12 Haziran seçimleri yaklaşırken bağımsız bir medyanın olmaması ya da çok zayıf olması seçimlerin iktidar tarafından yönlendirilmesine ve halkın eğilimlerine yön verilmesine neden olmaktadır. Ana akım medya kurumlarının başbakan Tayyip Erdoğan’ın seçim konuşmalarına ayırdığı zamanla diğerlerine ayrılan zaman karşılaştırıldığında bağımsız medya kavramına yüzümüz kızarmadan bakamayacağız. Bağımsız medya kavramına en yakın NTV, CNN gibi haber kanalları başta olmak üzere T.Erdoğan’ın mitinglerini canlı olarak yayınlaması, diğerlerinden ya hiç söz etmemesi ya da kısaca ve de kendi istedikleri bölümleri yayınlaması, bir kuraldan yoksun ve keyfi davranmaları ilerde tüm ayrıntılarıyla incelenmesi gereken bir durumdur. Sanırım diğer kanallarla ilgili, hele yandaş diye anılanlardan söz etmemiz gereksiz bir vakit kaybı olacaktır.

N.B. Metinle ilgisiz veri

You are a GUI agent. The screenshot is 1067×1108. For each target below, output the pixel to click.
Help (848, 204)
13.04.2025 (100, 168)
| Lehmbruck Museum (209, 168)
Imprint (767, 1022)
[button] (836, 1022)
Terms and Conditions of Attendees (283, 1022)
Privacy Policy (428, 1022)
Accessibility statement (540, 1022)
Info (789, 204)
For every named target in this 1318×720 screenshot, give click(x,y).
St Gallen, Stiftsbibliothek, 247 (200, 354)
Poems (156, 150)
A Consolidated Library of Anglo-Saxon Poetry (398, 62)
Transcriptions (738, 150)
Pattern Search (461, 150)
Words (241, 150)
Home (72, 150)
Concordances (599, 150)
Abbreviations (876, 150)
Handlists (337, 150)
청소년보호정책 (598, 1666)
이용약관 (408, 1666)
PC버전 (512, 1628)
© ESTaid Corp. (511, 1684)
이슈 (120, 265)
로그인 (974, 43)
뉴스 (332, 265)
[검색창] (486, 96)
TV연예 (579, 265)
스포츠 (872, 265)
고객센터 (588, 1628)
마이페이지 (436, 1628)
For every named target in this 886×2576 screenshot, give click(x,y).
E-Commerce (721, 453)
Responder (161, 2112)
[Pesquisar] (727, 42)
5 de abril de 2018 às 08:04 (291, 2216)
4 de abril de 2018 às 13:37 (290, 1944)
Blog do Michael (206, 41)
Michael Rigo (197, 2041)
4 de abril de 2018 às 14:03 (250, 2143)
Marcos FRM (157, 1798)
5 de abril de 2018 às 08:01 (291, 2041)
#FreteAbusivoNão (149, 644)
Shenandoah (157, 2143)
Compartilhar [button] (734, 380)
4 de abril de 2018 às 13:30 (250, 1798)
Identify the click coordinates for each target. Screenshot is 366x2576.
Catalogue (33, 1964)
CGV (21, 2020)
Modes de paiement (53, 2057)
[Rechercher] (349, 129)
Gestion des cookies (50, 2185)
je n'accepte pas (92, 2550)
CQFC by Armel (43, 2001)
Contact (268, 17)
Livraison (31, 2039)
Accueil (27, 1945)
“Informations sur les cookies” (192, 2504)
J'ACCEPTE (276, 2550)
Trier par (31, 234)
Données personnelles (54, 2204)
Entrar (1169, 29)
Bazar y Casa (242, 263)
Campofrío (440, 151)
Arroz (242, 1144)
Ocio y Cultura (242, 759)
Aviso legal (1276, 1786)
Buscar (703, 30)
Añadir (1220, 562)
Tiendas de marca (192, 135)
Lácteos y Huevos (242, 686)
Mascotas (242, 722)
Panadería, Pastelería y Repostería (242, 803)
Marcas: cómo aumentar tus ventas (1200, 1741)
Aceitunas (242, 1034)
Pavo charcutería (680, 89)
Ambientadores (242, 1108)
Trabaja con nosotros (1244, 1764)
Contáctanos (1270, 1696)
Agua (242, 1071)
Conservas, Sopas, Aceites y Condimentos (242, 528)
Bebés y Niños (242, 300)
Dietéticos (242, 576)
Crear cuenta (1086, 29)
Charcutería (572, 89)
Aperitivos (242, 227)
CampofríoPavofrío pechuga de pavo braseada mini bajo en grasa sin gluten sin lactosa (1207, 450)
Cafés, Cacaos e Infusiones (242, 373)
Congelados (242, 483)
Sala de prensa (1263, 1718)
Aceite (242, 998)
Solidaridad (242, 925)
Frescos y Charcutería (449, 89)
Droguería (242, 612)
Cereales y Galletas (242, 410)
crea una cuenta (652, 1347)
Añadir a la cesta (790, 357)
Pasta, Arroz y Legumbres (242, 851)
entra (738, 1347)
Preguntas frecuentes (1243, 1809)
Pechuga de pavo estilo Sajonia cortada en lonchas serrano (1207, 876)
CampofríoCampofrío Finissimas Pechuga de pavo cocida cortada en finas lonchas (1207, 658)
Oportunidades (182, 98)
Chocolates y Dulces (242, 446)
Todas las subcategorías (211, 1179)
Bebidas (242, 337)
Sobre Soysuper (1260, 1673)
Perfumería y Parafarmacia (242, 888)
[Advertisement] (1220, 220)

Seçim sonrası kimin İktidar olacağını ilan eden kamuoyu araştırma şirketlerinin kim adına ve ne kadar para alarak yaptıkları açıklanmadan yapılan araştırmaları kesinleşmiş bir seçim sonucu olarak yayınlamak ta ayrı bir araştırmanın konusu olmalıdır. Üstelik kısa süre önce yapılan referandumun sonuçlarını bilememiş firmaların bu kadar önemsenmesi seçmenin oyuna ipotek koymak dışında bir anlam ifade etmemektedir.
Demokrasilerde hiç değilse seçim dönemlerinde seçime katılan tüm parti ve bağımsız adaylara kendilerini ifade etme imkânları tanınmalıdır. İktidar partisinin tüm faaliyetleri sınırsızca gündeme getirilirken muhalefet gücü oranında hiyerarşik bir şekilde özel kanallarda yer bulması da gözden kaçmamaktadır. Oysa tüm katılımcıların belli bir düzen dâhilinde tanıtılması, demokrasilerde azınlığın çoğunluk olabilme potansiyeline daha uygun bir anlayıştır.
Demokrasiyi iktidardakilerin ya da iktidar olma ihtimali yakın olanların tanıtılması olarak gören bir özel medyanın basın özgürlüğünden söz etmesi en hafif deyimle iki yüzlülük olarak algılanmalıdır. Parası ve iktidarı olanın düdüğünü öttürdüğü bir mecra haline dönüşmüş olan medyamızın demokrasi dersinden hep zayıf almasının sebeplerini demokrasimizin hukuki temellerindeki eksiklik de aramak yanlış olmaz sanırım.
Radyo günlerindeki seçim kampanyalarını, seçime katılan her partiye konuşma hakkı tanındığı çocukluk anıları olarak yâd etmek bana acı geliyor.